| 任务要求 |
A - 讲 scRNA-seq 品质管制的原始文档中，死细胞为什么可能自成一个虚假的 cluster？
B - 把讲 scRNA-seq 品质管制的原始文档里的这句话译成英语：“在 scRNA-seq 的數據分析流程中，品質管制 (Quality Control) 是極其關鍵的第一步。”
C - 从最后一句之后接着续写讲 scRNA-seq 品质管制的原始文档。

| 原始文档 |
◆ ◆ ◆ ◆ ◆

Step 1: QC — scRNA-seq Tutorial

概覽

為什麼 QC 是最關鍵的第一步？

在 scRNA-seq 的數據分析流程中，品質管制 (Quality Control) 是極其關鍵的第一步。由於單細胞捕獲技術的限制和細胞本身的狀態差異，原始數據中會包含大量無用的雜訊（如死細胞、破裂液滴、雙細胞等）。

為什麼這很重要？如果沒有嚴格的 QC，這些低品質數據會嚴重干擾後續的降維、分群 (Clustering) 和差異表現基因分析，甚至導致得出完全錯誤的生物學結論。例如，死細胞可能因為高粒線體比例而自成一個虛假的 cluster；doublets 可能在 UMAP 上形成不真實的「過渡狀態」群體。

In the scRNA-seq data analysis pipeline, Quality Control (QC) is the most critical first step. Due to limitations of single-cell capture technology and cellular state variations, raw data inevitably contains a large amount of noise (dead cells, ruptured droplets, doublets, etc.).

Why does this matter? Without stringent QC, low-quality data will severely interfere with downstream dimensionality reduction, clustering, and differential expression analysis — potentially leading to completely erroneous biological conclusions. For example, dead cells may form spurious clusters due to high mitochondrial fractions; doublets may create artificial "transitional" populations on UMAP plots.

◆ ◆ ◆ ◆ ◆

[已存条目]
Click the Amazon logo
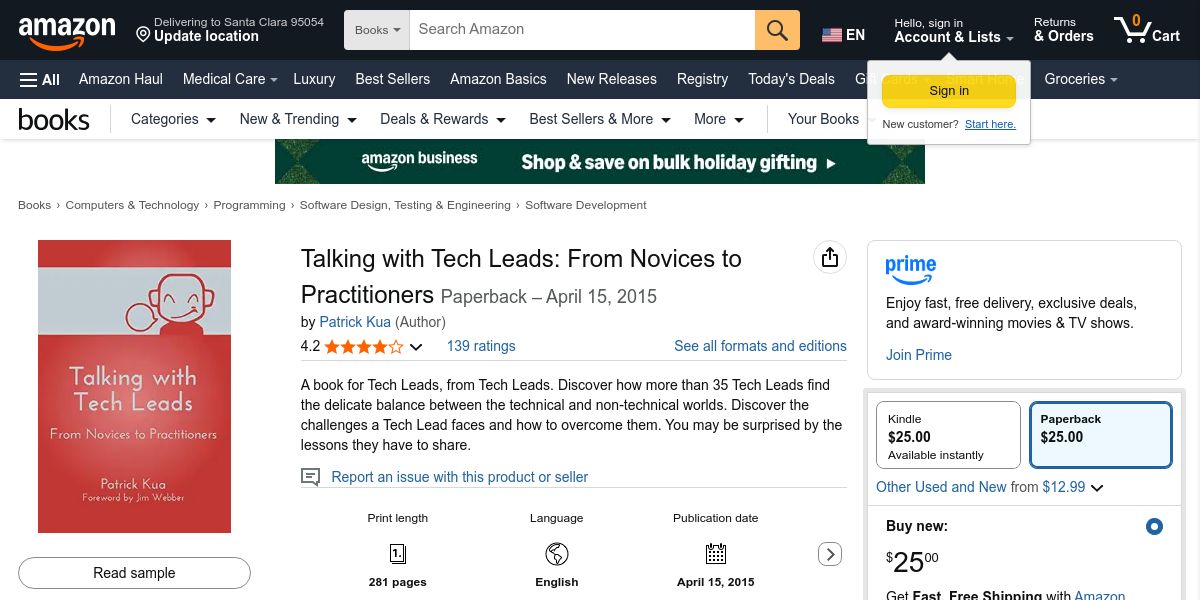Screen dimensions: 1200x600 (67, 31)
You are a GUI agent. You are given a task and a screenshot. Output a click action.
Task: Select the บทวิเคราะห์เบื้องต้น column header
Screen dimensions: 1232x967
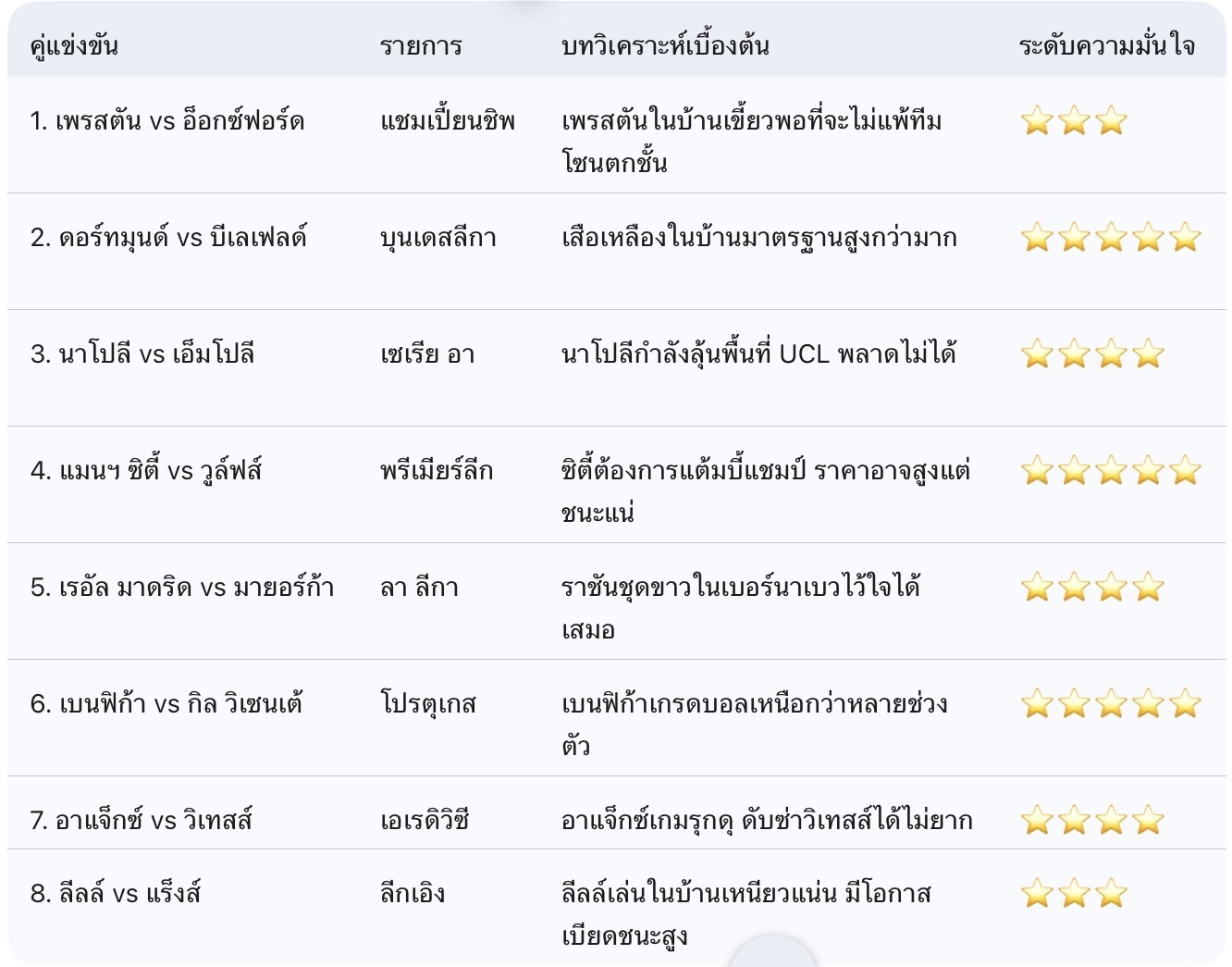pos(665,45)
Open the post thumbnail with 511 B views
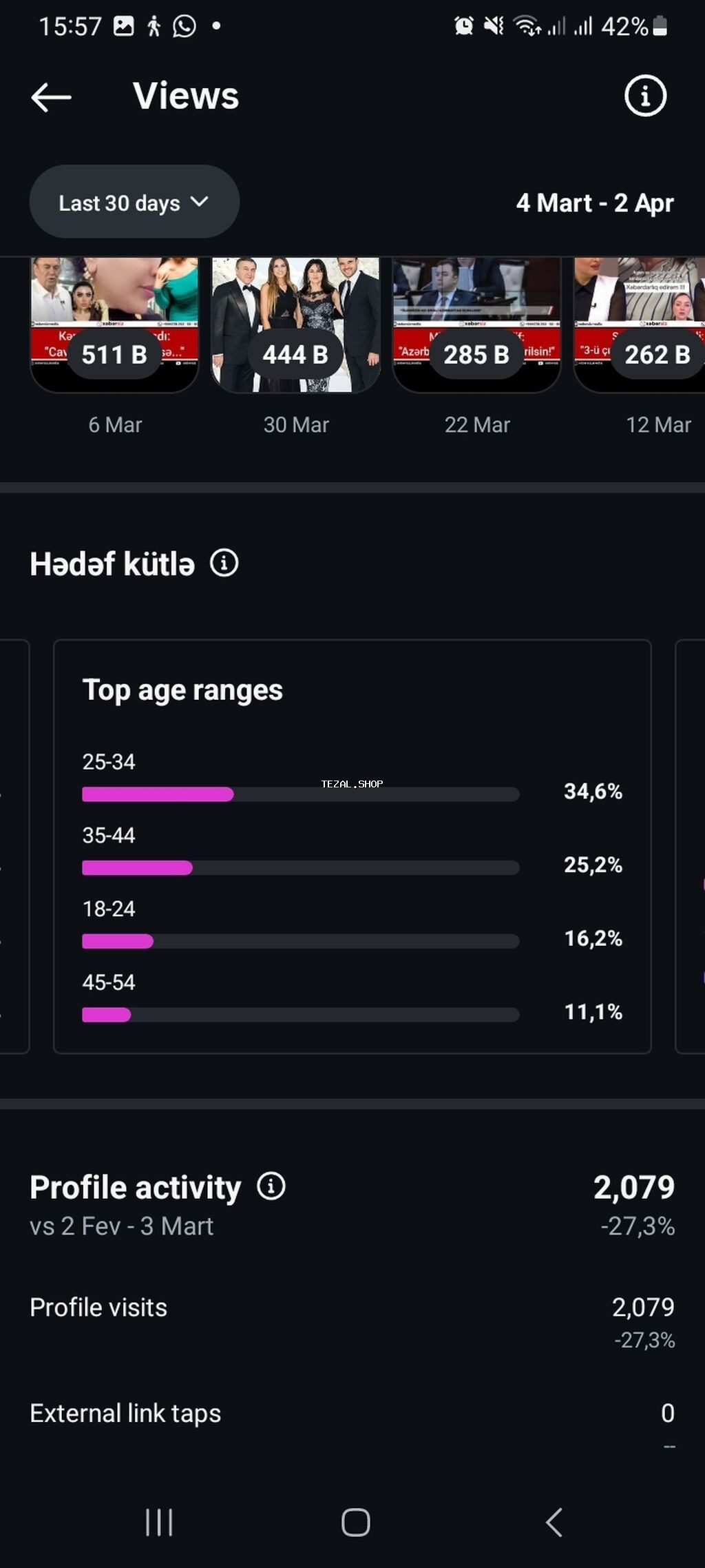The image size is (705, 1568). (x=115, y=324)
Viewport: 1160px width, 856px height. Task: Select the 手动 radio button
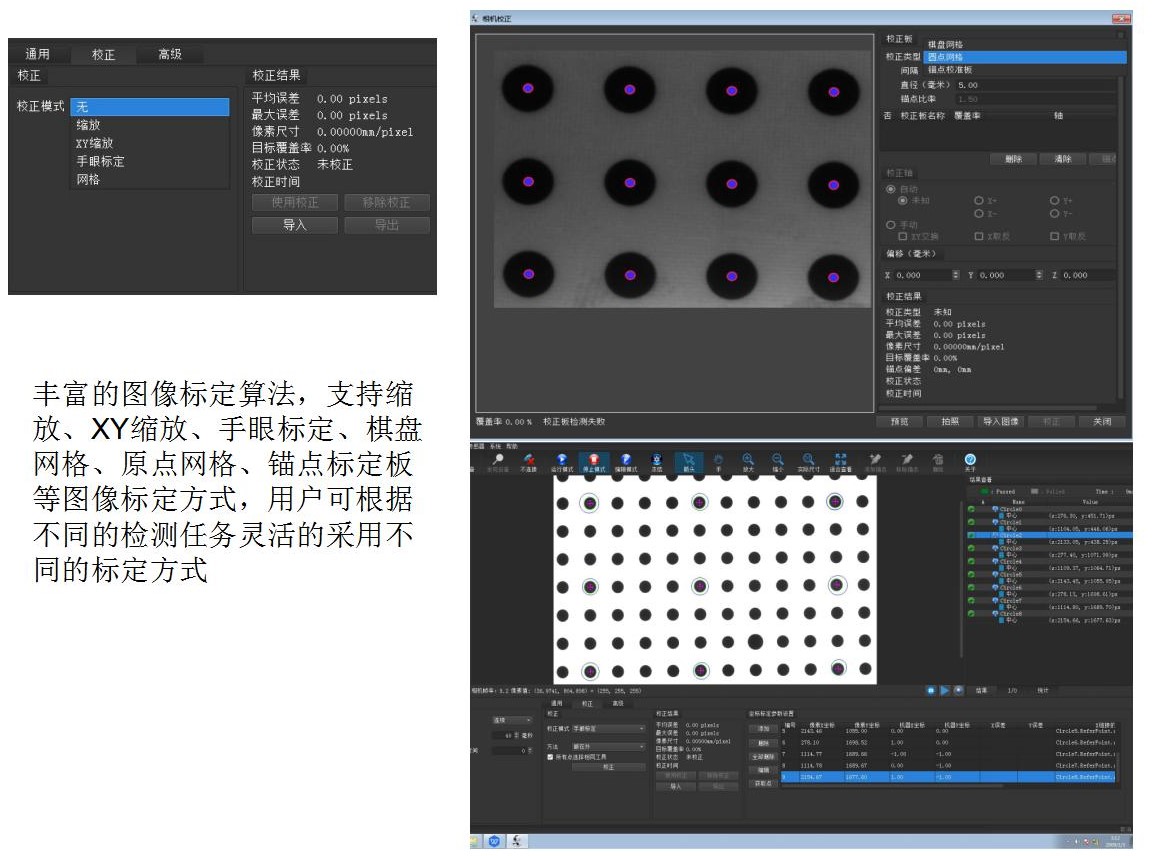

◆ ◆ ◆ ◆ ◆

| 回答 |
A - 因为高粒线体比例。

B - In the scRNA-seq data analysis workflow, quality control (QC) is an extremely critical first step.

C -
💡

核心原則：QC 沒有「放諸四海皆準」的閾值。最佳做法是根據你的物種、組織類型（如心肌細胞粒線體本就偏高）和定序技術進行調整。務必查看小提琴圖與散佈圖後再決定閾值。 Core principle: There is no universal QC threshold. Best practice is to adjust based on your species, tissue type (e.g., cardiomyocytes naturally have high MT%), and sequencing technology. Always examine violin plots and scatter plots before setting thresholds.

核心指標

一、細胞層級的 QC 核心指標

細胞層級的過濾旨在剔除品質不良的「細胞條碼 (Cell Barcodes)」。以下是三個最核心的指標：

Cell-level filtering aims to remove poor-quality "Cell Barcodes." The three most critical metrics are:

🔢

nFeature_RNA

單一細胞中檢測到的基因總數。
• 過低 (<200)：細胞破裂或空液滴，只捕獲了少量環境 RNA。
• 過高 (>4000–6000)：暗示為雙細胞 (Doublets)，因為兩個細胞的基因合併在一起，偵測到的基因數異常高。

Number of unique genes detected per cell.
• Too low (<200): Cell lysis or empty droplet — only ambient RNA captured.
• Too high (>4000–6000): Suggests doublets — genes from two cells merged, artificially inflating gene counts.

📊

nCount_RNA

測得的所有轉錄本分子總數 (UMI counts)。應與基因數量呈現高度正相關——正常細胞會沿著對角線分佈，偏離這條軌跡的通常是有品質問題的細胞。異常偏高或偏低都值得注意。

Total UMI (Unique Molecular Identifier) counts per cell. Should correlate strongly with nFeature — healthy cells distribute along the diagonal. Cells deviating from this trajectory usually have quality issues. Abnormally high or low values both warrant attention.

🔋

percent.mt

判斷細胞死活/健康狀態的最重要指標。細胞破裂時，細胞質中的 mRNA 會流失到外界，但粒線體因為有自己的雙層膜包裹，其 RNA 容易殘留在液滴中。因此高 MT% 代表這可能是一個死亡或垂死的細胞。
• 常見閾值：大於 5%~20% 剔除（因組織而異）。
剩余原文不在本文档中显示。